EXCERPT TO READ:
Catholics in Benin are continuing their opposition to a new law that legalized abortion in the West Africa nation.

The Benin Catholic bishops’ conference has been in the forefront of the opposition to the law, saying that abortion violates human life and dignity.

Bishop Victor Agbanou of Lokossa, Benin, bishops’ conference president, said the law that parliament adopted Oct. 20 runs contrary to church teaching that all life is sacred from conception to natural death.

“As a church, we cannot remain silent when people and institutions fail to respect human life. We need to protect the life of the unborn. Terminating pregnancy is committing murder,” Agbanou told Catholic News Service.

He called on the Beninese people “to follow God’s teaching and recognize that human life is sacred and a gift from God, which needs to be respected and protected.”

Provisions under the law that governs sexual and reproductive health allows women to terminate pregnancies up to 12 weeks if it is likely to “aggravate or cause material, educational, professional or moral distress, incompatible with the woman or the unborn child’s interest.”

In the days leading to the parliamentary vote, the country’s Catholic bishops urged lawmakers multiple times to vote down the measure.

In a statement Oct. 19, a day before the vote, the bishops issued an emotional challenge to members of parliament, asking them again to say “a categorical NO to the culture of death.”

“Abortion is an inhuman act that destroys the life of the fetus but also that of the mother in many ways,” the bishops said.

In a country of more than 12 million, where Catholics are about 23 percent of the population, residents have continued to protest the new law, saying it denies children and the family the right to life.

Catechist George Odion told CNS that the church was planning to start mobilizing its members across dioceses and archdioceses in the country to ignore the new law and instead show respect for life and human dignity.

Collected data entries:
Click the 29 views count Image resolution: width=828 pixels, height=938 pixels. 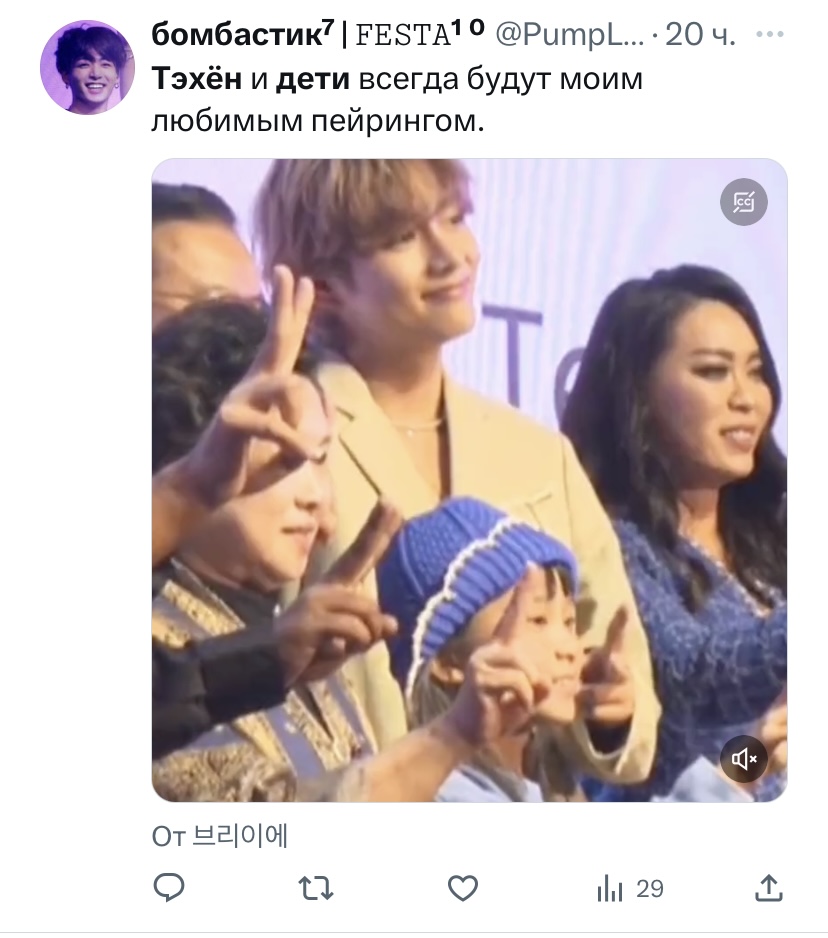click(x=650, y=888)
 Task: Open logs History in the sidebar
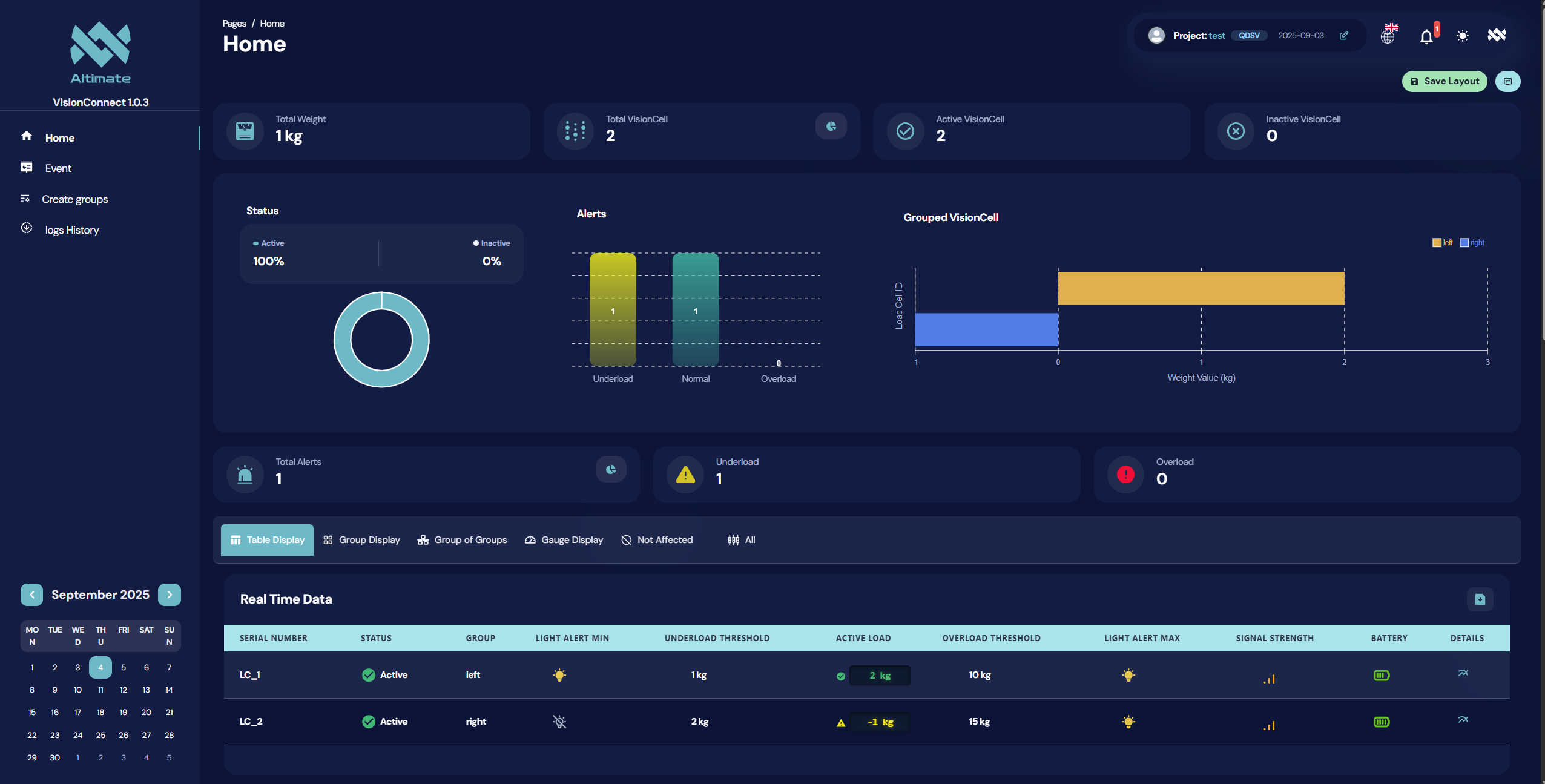coord(72,230)
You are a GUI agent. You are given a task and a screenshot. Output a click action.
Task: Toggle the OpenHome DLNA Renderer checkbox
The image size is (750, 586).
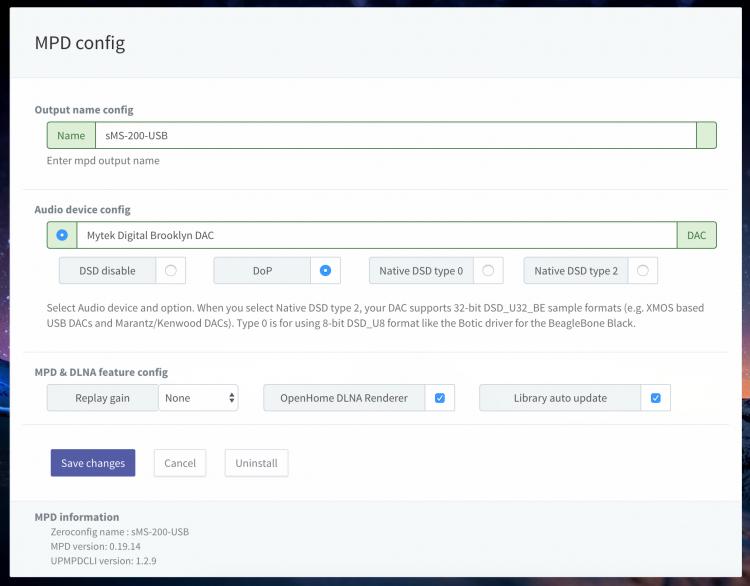click(x=440, y=398)
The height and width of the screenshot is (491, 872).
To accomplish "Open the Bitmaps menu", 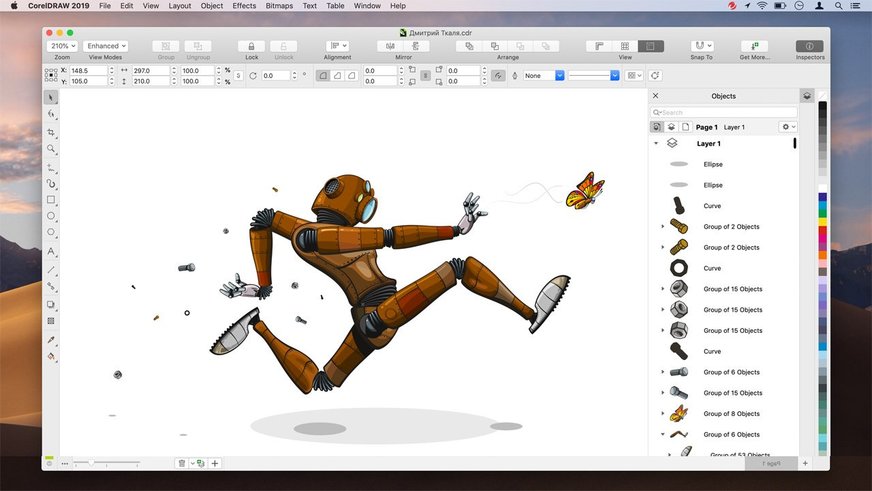I will coord(280,6).
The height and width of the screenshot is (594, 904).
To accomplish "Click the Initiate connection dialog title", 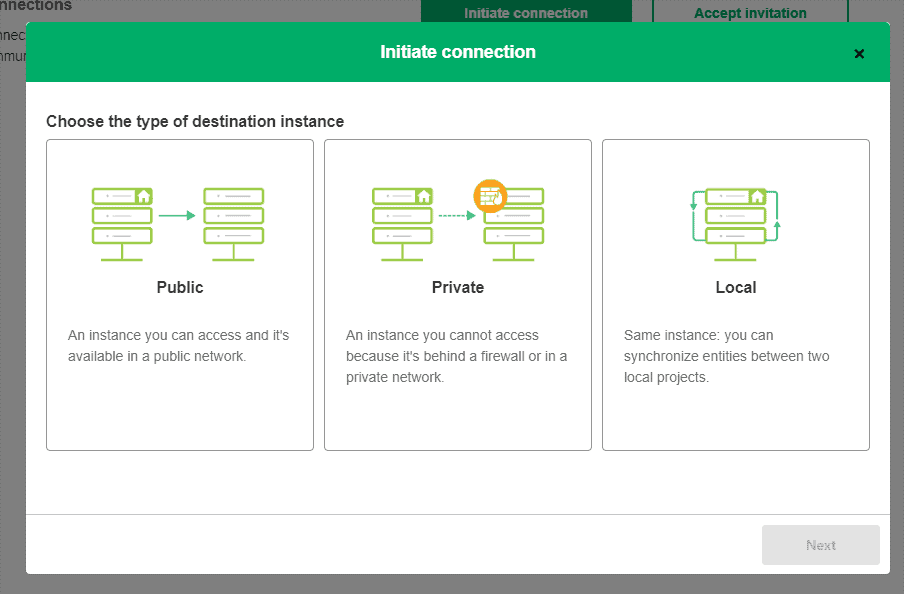I will tap(458, 52).
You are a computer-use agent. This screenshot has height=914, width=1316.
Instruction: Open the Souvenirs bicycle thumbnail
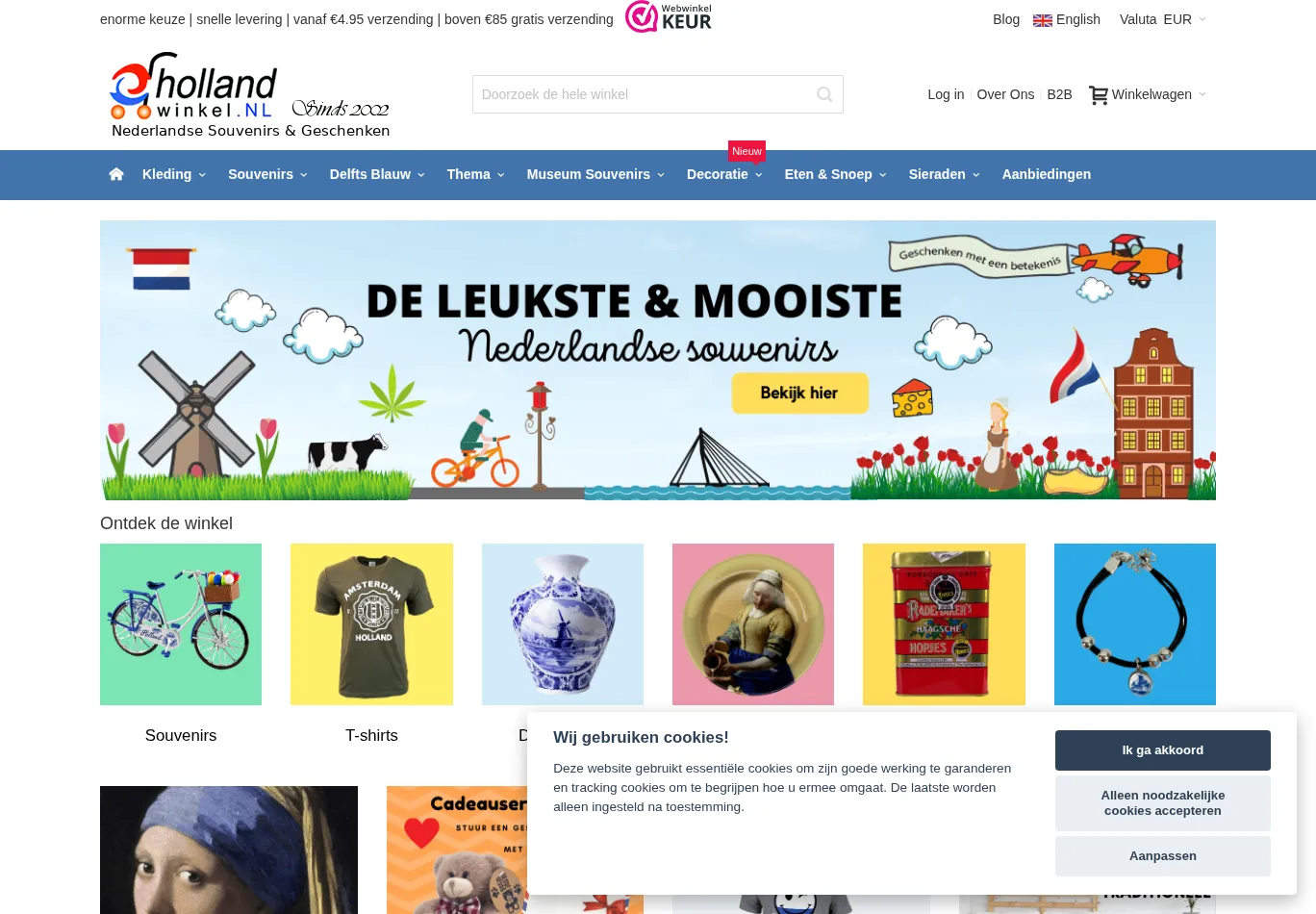[x=181, y=624]
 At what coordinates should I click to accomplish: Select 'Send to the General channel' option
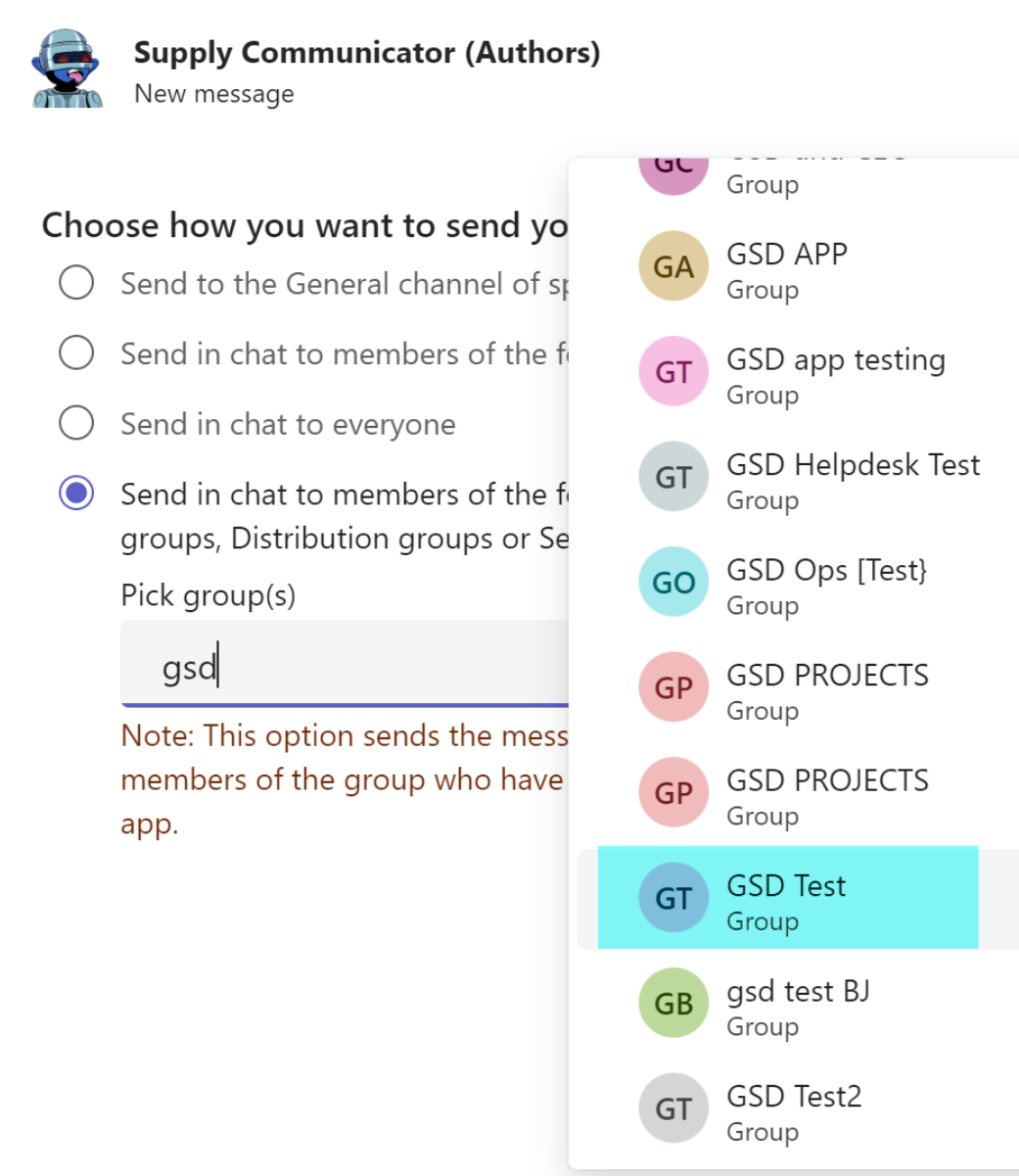pos(75,282)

PROMPT: Continue the news report on Benin's abortion law from the point where it stops.

EXERCISE RESPONSE:
“We are telling Catholics and people of this country to resist any moves by parliament to legalize abortion,” Odion said, noting that the law runs contrary to God’s plan for human life. “We urge women never to allow to be used to commit murder through abortion. They should give their babies a chance to live.”

“No one would be alive today if we were all aborted by our mothers,” he added.

The law has support among some Catholics, however.

Faith Arasomwan, 48, said she was pleased to learn that the legislation was approved by lawmakers.

“This is a win for the women of this country,” the mother of three told CNS by phone from Benin’s capital, Porto-Novo. “We have suffered for so long as women and I thank the lawmakers for finally passing this law. The women now have the right to walk to any hospital and carry out an abortion if they meet the conditions defined by the law.”

Arasomwan said her motivation to back the law comes barely three years after her daughter died while trying to terminate a pregnancy using traditional herbs. She said she believes the law will save the lives of young women.

“My daughter was raped by her male friend and conceived, but as a teenager who wanted to continue with her education, she decided to terminate the pregnancy without telling me,” Arasomwan said. Her daughter died, she said, on arrival at a hospital after she was discovered to be bleeding heavily.

“My daughter wouldn’t have died if we had this new law in place,” she said.